If your Linux OS enables journalctl you can run the following command to check the systemd for errors on the last boot (-b-1) with human readable times (-k) sudo journalctl -k -b-1
The error should be near the bottom (use page down), in my case blender normally produces something like this when it crashes the GPU.
kernel: [drm:amdgpu_cs_ioctl [amdgpu]] *ERROR* Failed to initialize parser -2!
kernel: [drm:amdgpu_dm_atomic_commit_tail [amdgpu]] *ERROR* Waiting for fences timed out!
kernel: [drm:amdgpu_job_timedout [amdgpu]] *ERROR* ring gfx_0.0.0 timeout, signaled seq=145976, emitted seq=145978
kernel: [drm:amdgpu_job_timedout [amdgpu]] *ERROR* Process information: process blender pid 9433 thread blender:cs0 pid 9467
In my case google reveals a widespread issue with no clear resolution, it could be blender or mesa/drm or the hardware. Hopefully you will have a more specific error.
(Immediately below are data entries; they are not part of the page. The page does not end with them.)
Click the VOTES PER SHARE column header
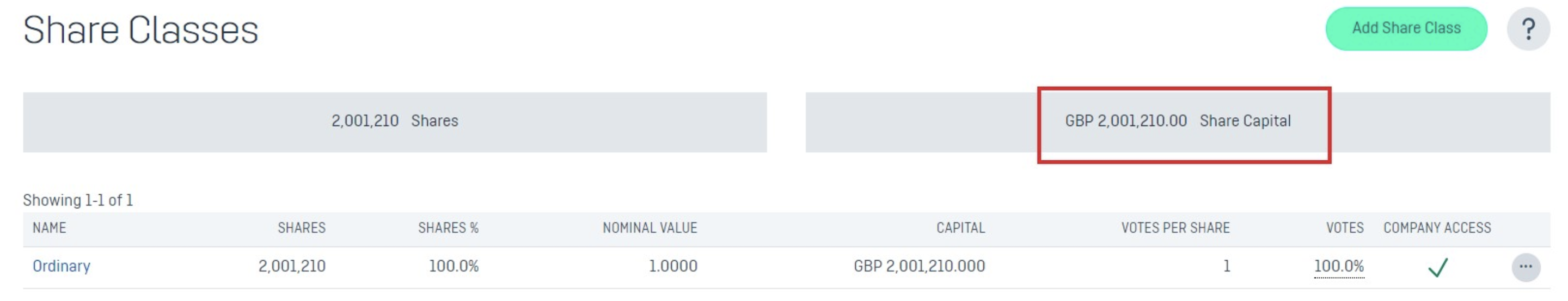The width and height of the screenshot is (1568, 301). coord(1175,228)
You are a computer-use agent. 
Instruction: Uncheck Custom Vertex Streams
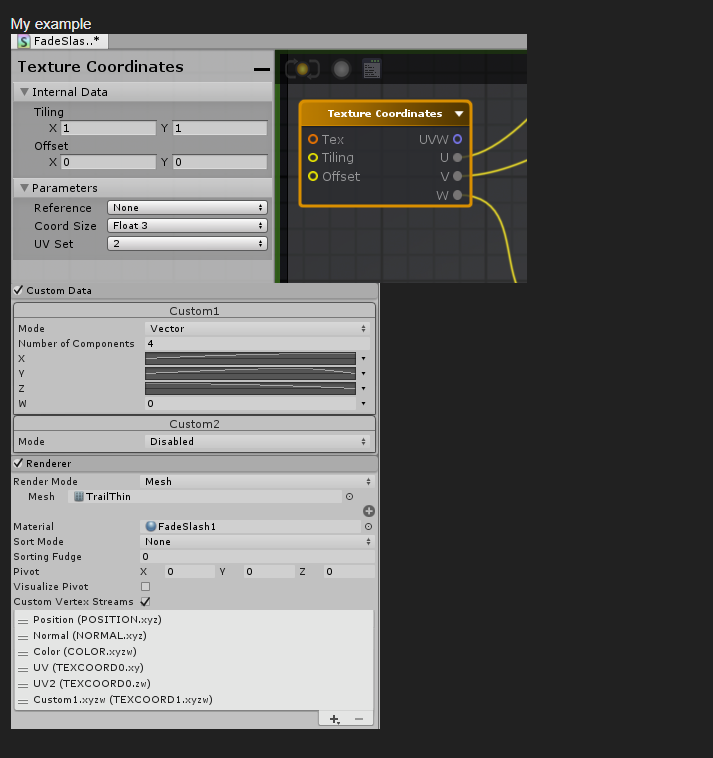click(x=146, y=602)
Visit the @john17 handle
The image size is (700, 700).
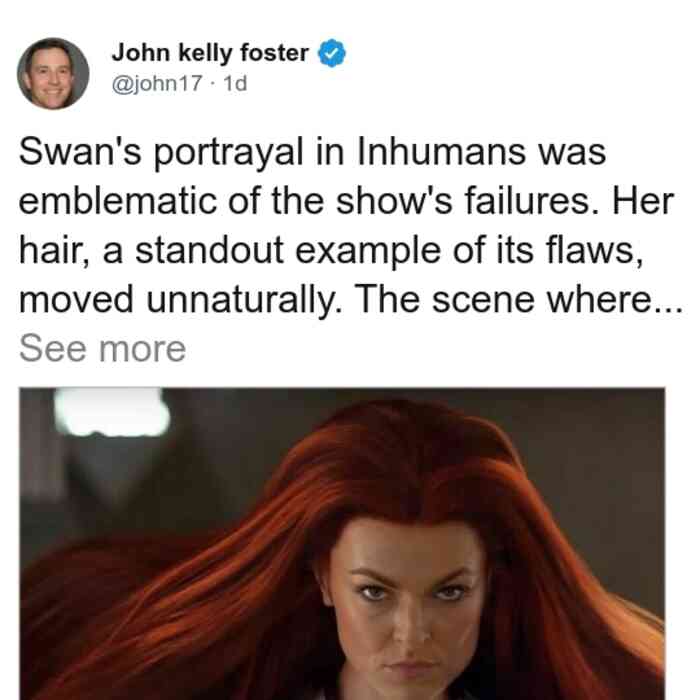[157, 83]
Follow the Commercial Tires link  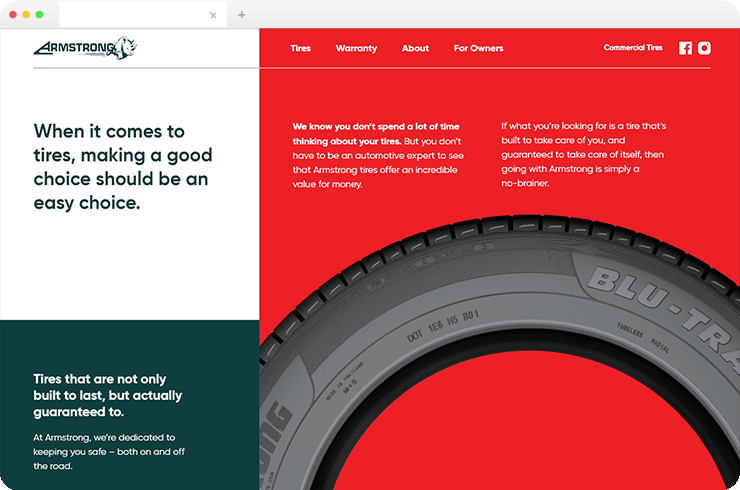point(633,48)
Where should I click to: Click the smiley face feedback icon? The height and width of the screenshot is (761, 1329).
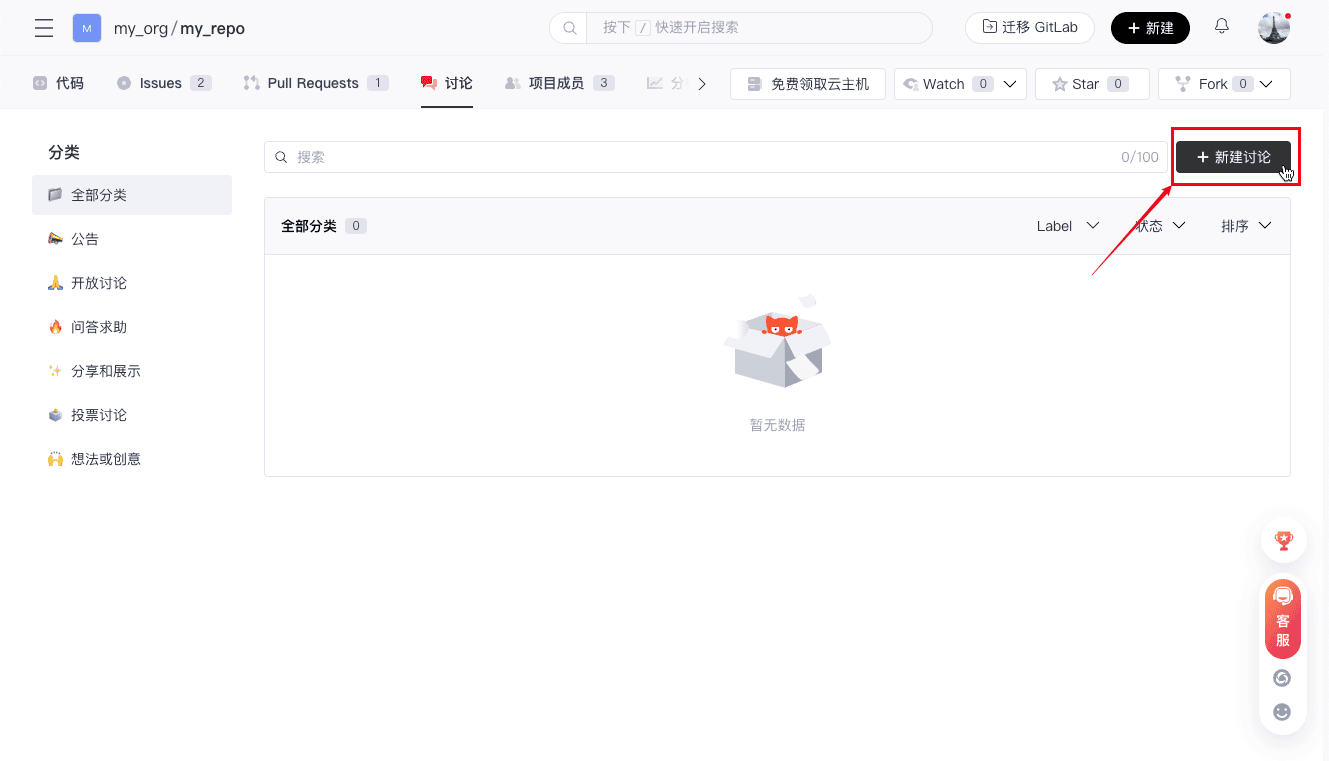coord(1282,712)
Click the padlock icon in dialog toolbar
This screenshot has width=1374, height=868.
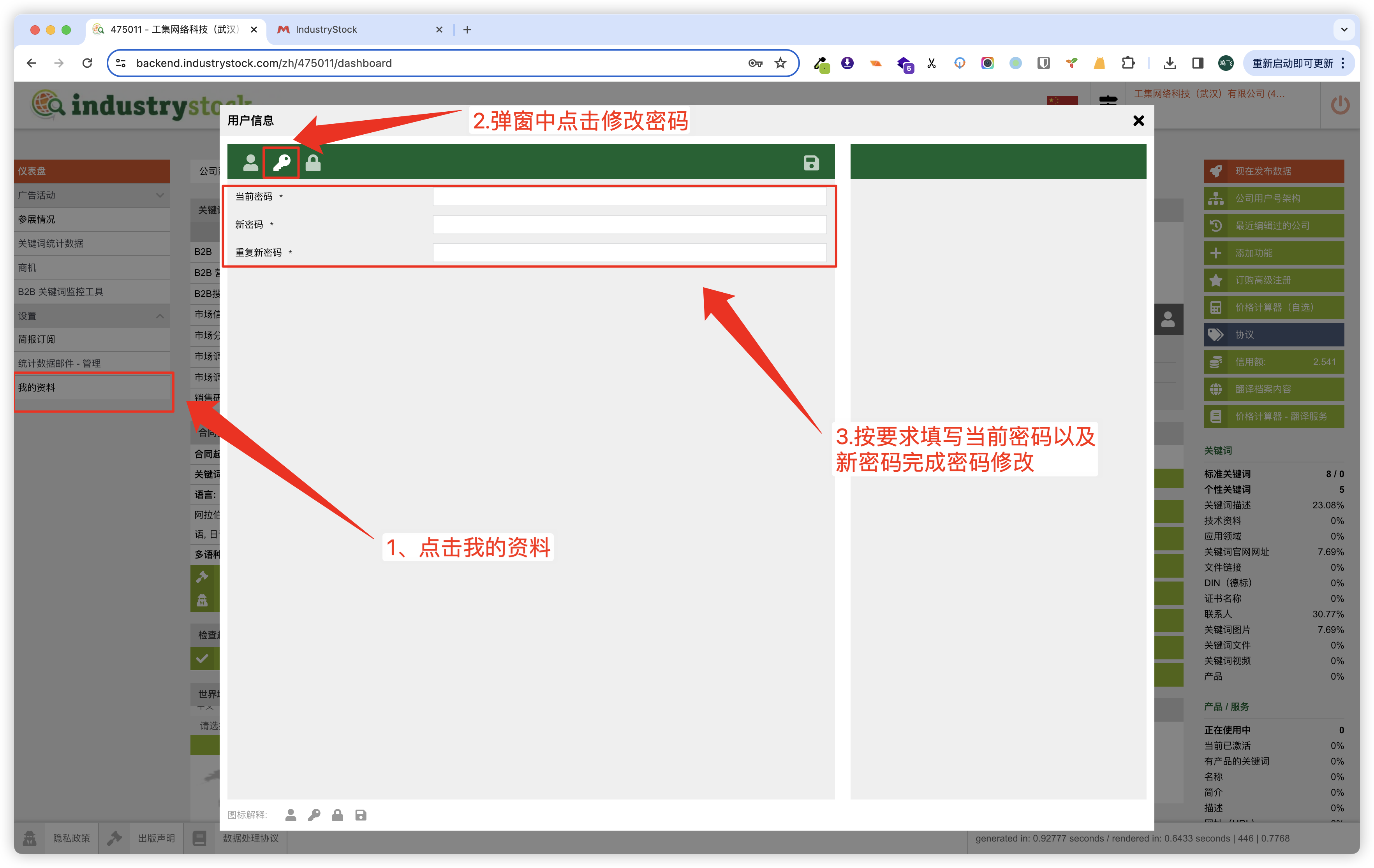(x=313, y=164)
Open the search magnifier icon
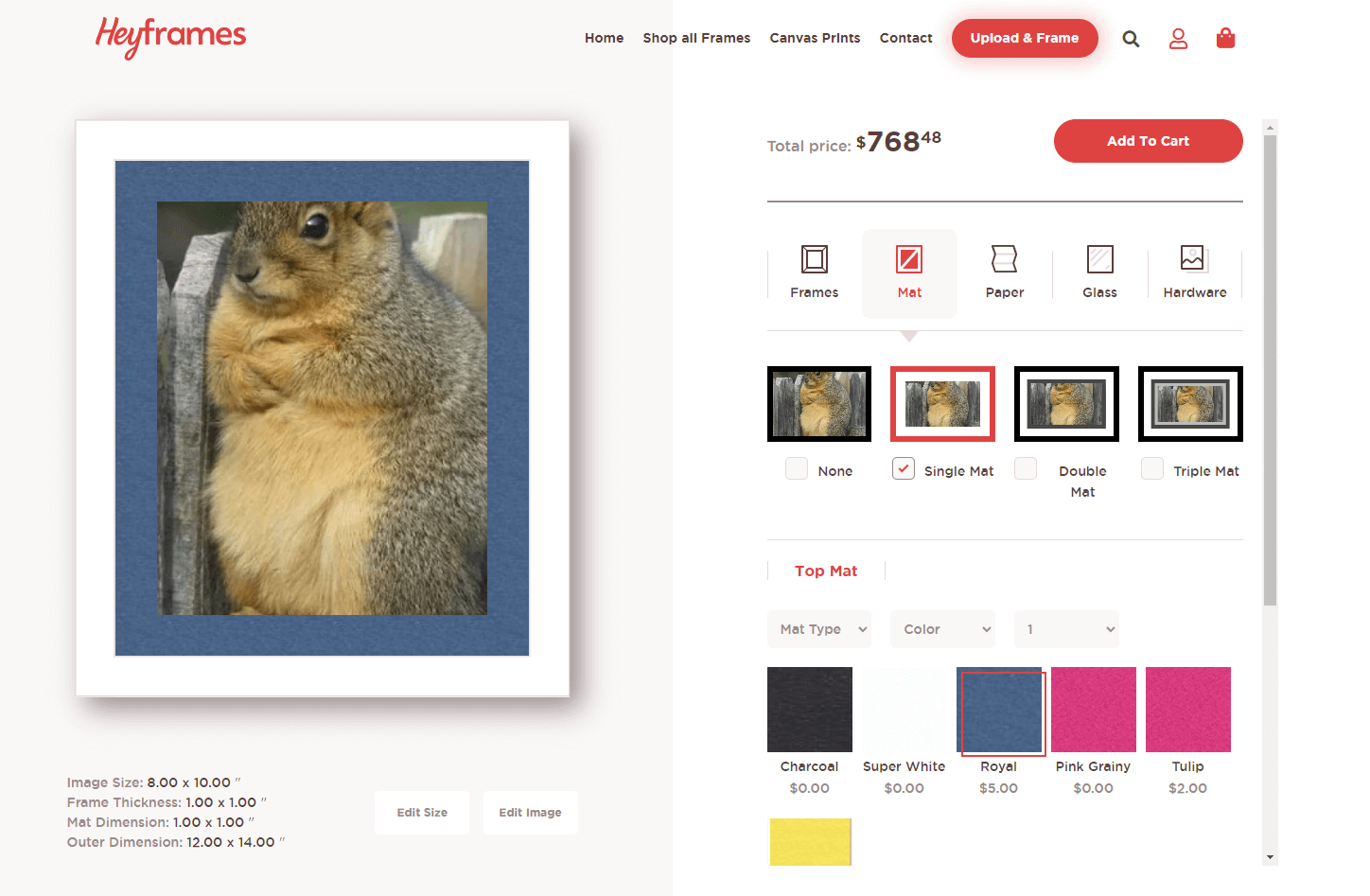Screen dimensions: 1370x896 pyautogui.click(x=1131, y=39)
So I have a new install of Ubuntu 22.04 and amdgpu-install_22.20.50200-1_all.deb (I wiped the hd and started over.) Both blender-3.3.0-beta+v33.c49717a82473-linux.x86_64-release and blender-3.4.0-alpha+master.a98102e32eca-linux.x86_64-release give the following response when using --debug-cycles:
I
There is good news, E-cycles/K-cycles support hip now, here is a simple rendering speed comparison.
gpu:6800xt
cycles:32s
ecycles:17s (The results are visually different from the cycles results)
kcycles:22s
The AMD HIP feedback thread probably isn’t the best place to make performance comparisons between Cycles, E-Cycles, and K-Cycles. It’s probably best you make those posts else where.
I assume you used one of the E-Cycles performance presets? Or it was automatically applied by accident?
I just thought I would explain what the differences appear to be to me.
The number of light bounces appears to be reduced or the “fast GI approximation” setting has been turned on with a low number of bounces. In some scenes this will have a small impact, in others it’s noticeable.
The scrambling distance multiplier has been decreased too much for this sample count and is introducing artifacts. It should be noted that a decreased scrambling distance multiplier typically results in an increase in performance when rendering on the GPU.
Out of curiosity I checked how HIP on Linux looks on OpenData, and either OpenData have some issues, or Radeon PRO W6800 had massive performance regression between 3.1 and 3.2.
On the surface this looks like Windows-Linux thing, but there is one Windows benchmark from 3.2 with the same regression as Linux.
I mentioned a few posts above that im using an RX6800XT
I can confirm that the UI locks up for me too in the case you describe in the viewport with two blender instances, but what happened for me earlier was in a single instance. Not only that, but but it wasn’t just Blender’s UI that locked up - it was the whole OS, rendering the PC unusable without a hard reset. It doesn’t happen with every file, just the heavier ones from the examples collection on the blender website.